9 Ways to Survive in Any Country Without Speaking The Local Language

China, France, Ukraine, and Botswana are vastly different nations, however, they have one thing in common: Almost no one in these countries speaks English. That makes a trip to these and other non-english speaking countries a complete nightmare. Not anymore!

At Tripoto, we believe that travel can break all kind of barriers, including language. Therefore, we have come up with nine key solutions that can help you find your way through Mandarin, Norwegian, Afrikanaas (the whole lot).

1: Use Visual Aids

It makes a sense to carry visual aids that can compliment any smart phone translation app you have downloaded. If you are not getting anywhere with verbal communication just point to the location in the map in your hand or photos of restaurants and monuments.

2: Slower is Better

Travelers often make the mistake of speaking louder as oppose to slower.
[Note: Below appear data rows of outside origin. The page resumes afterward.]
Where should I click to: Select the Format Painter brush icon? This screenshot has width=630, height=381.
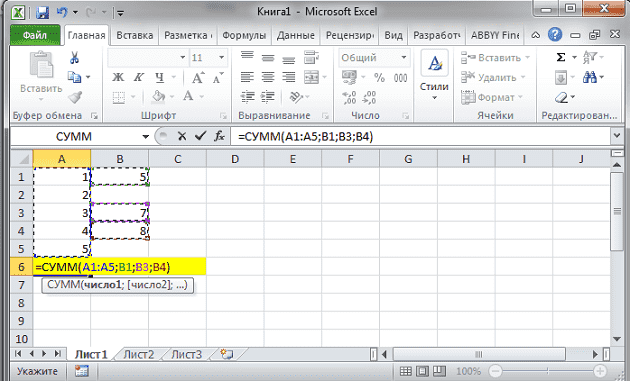click(x=75, y=97)
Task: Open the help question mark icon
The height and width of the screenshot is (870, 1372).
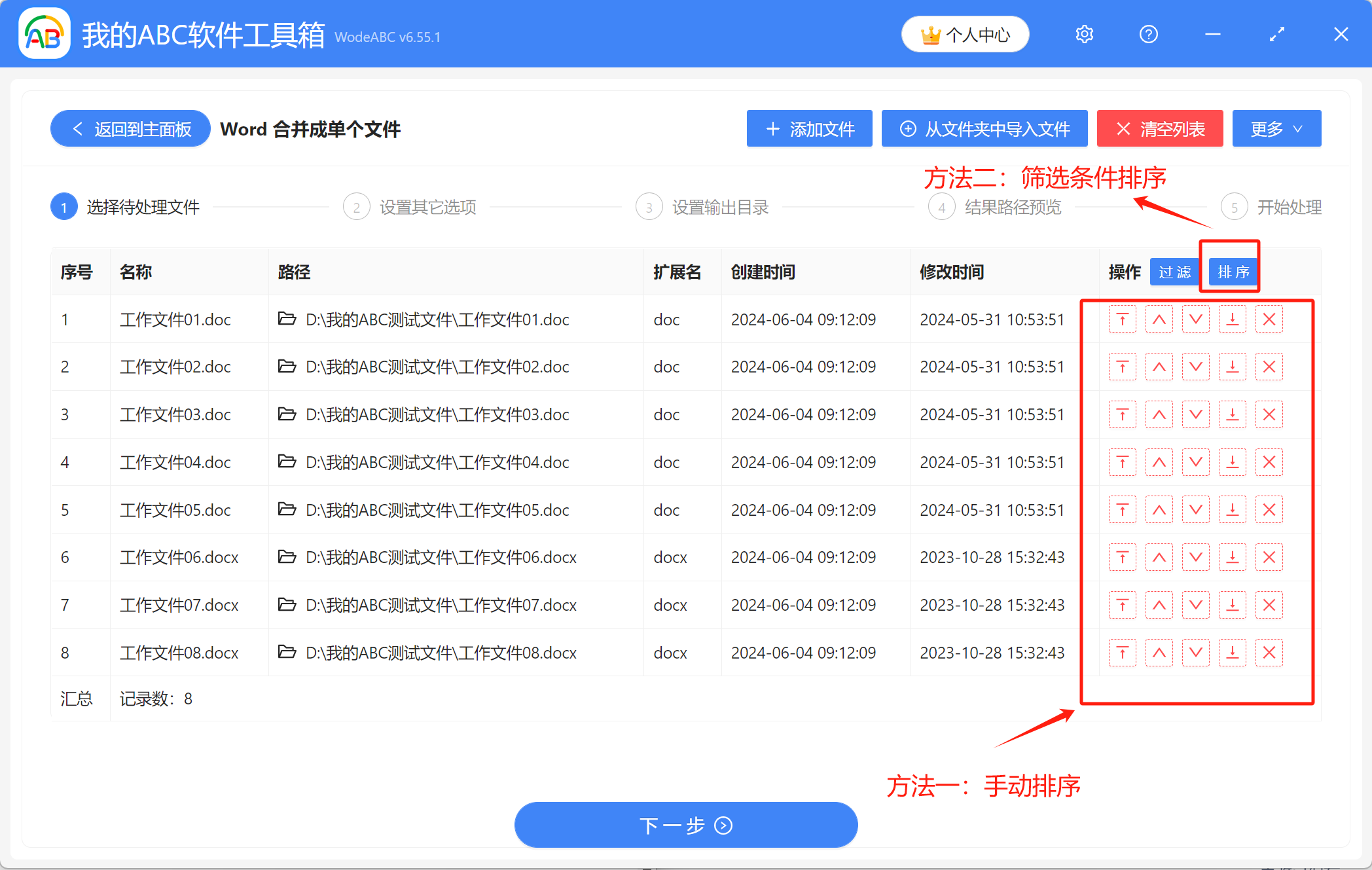Action: [1148, 34]
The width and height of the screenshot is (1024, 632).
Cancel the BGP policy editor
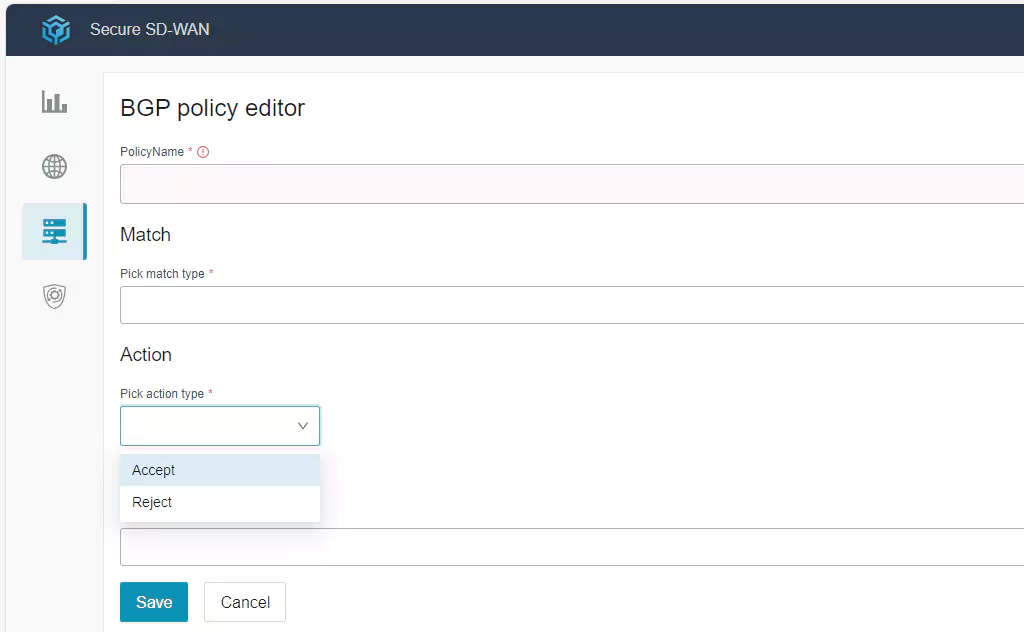[x=245, y=602]
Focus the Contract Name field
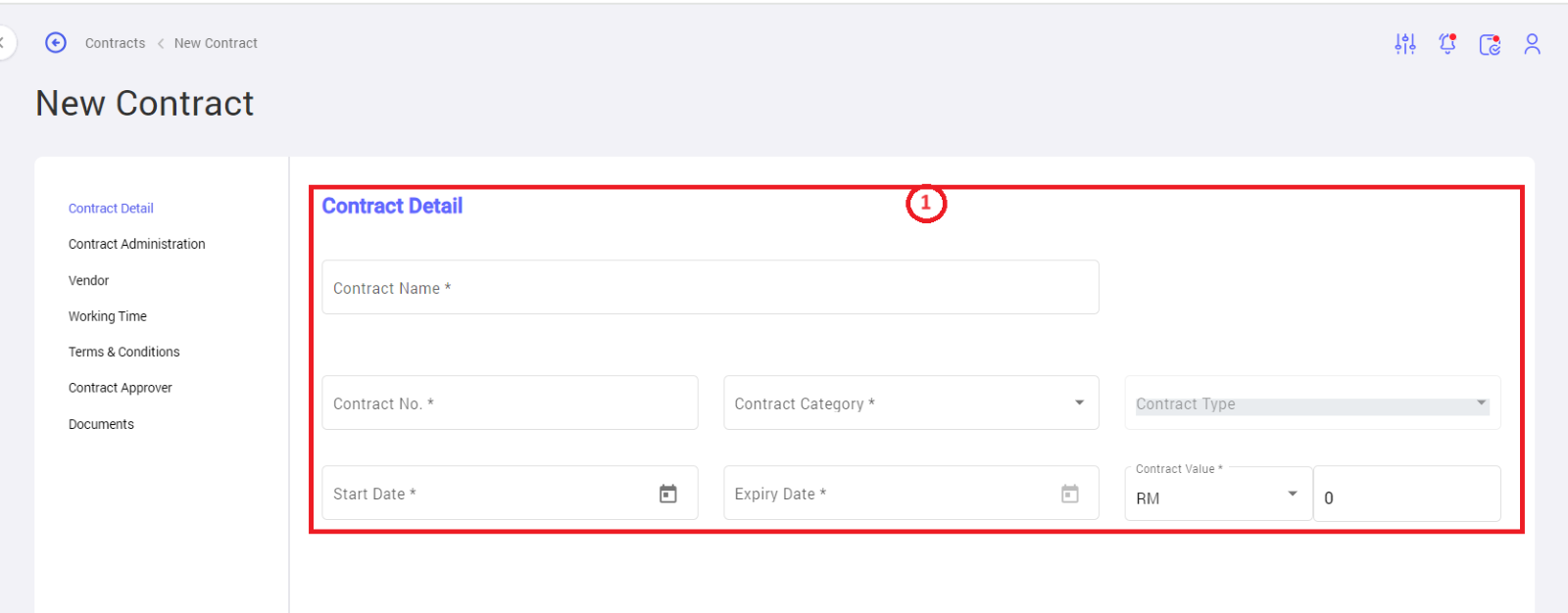1568x613 pixels. pos(710,287)
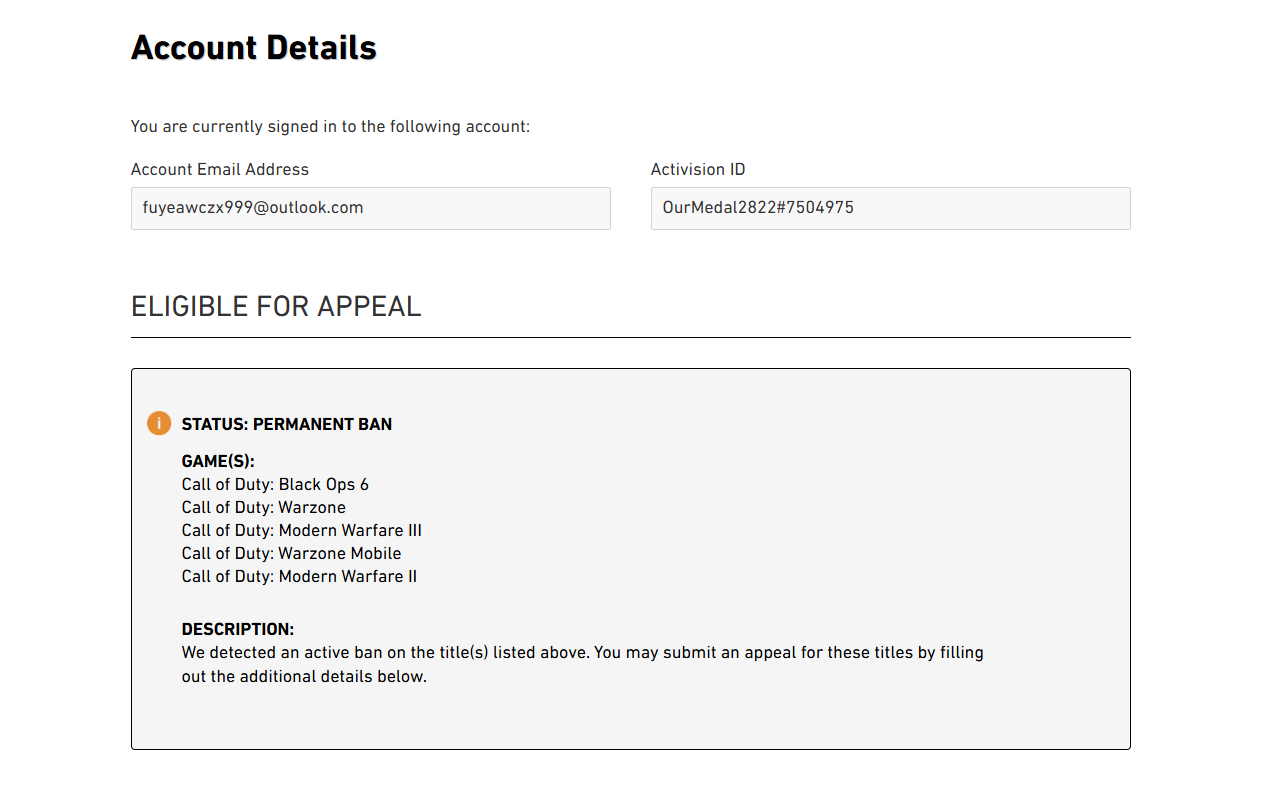
Task: Click the currently signed in message text
Action: (x=330, y=126)
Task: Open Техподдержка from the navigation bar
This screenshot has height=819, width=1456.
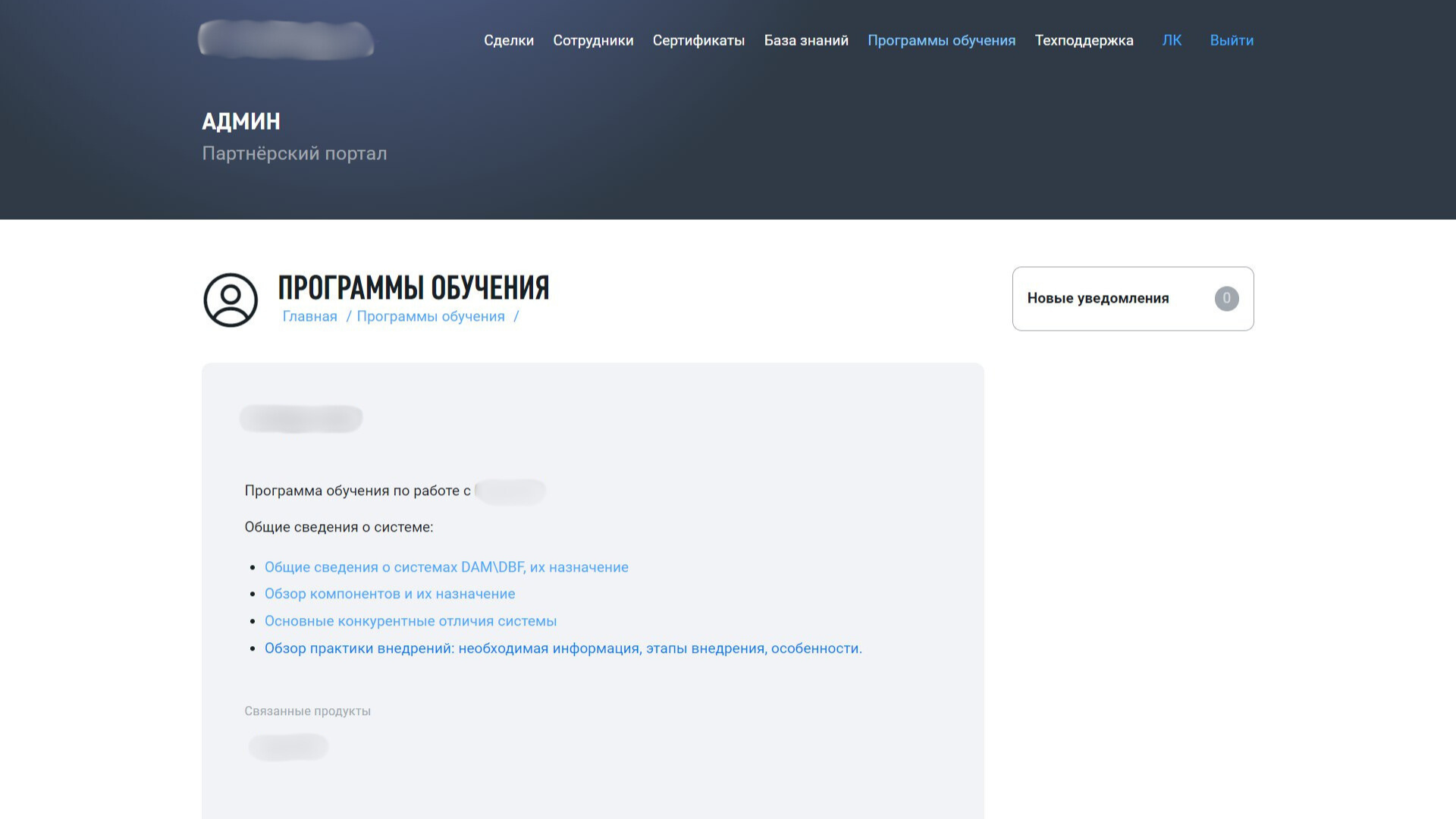Action: click(x=1084, y=41)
Choose simple words and clearly pronounce the syllable to maximize the chance of being understood.

3: Hand Gestures

Gestures can sometimes do the tricks where words fail. Get your hands out of the pocket and motion at what you need be it water, food and directions.

4: Learn a Few Phrases

There is no getting around without knowing basics of a language. Learning how to say good morning, hello and thank you will help you connect better with the locals. More importantly, learn the right phrases to ask for help in an emergency, directions, way to the bathroom and how to apologize.

5: Learn About Local Customs

These are the wordless rituals and customs of great importance that vary from country to country. In Japan, you don’t walk into the house with your footwear and in Russia you don’t show up empty handed to a dinner invitation.

6: Technology Helps

Translations applications are more sophisticated than ever before. Download a local app on your smartphone which can articulate the local phrases for you. They particularly come in handy when looking for a quick go-to word.

7: Take a Deep Breath & Smile

There are bound to be some difficulties in a foreign country. Some locals might try to get under your skin with negative comments and rude gestures. Don’t let that get to you. Take a deep breath, smile and go about things your way.

8: Ask For Clarifications

It is okay to ask people (politely) to repeat themselves especially when you haven’t understood them correctly. Make sure you are clear on the subject.

The language barrier means that you will have to nod, point, giggle, and work your way through the constraints. It won’t be the most fluid way to travel, but it will beat sitting on the sofa any day.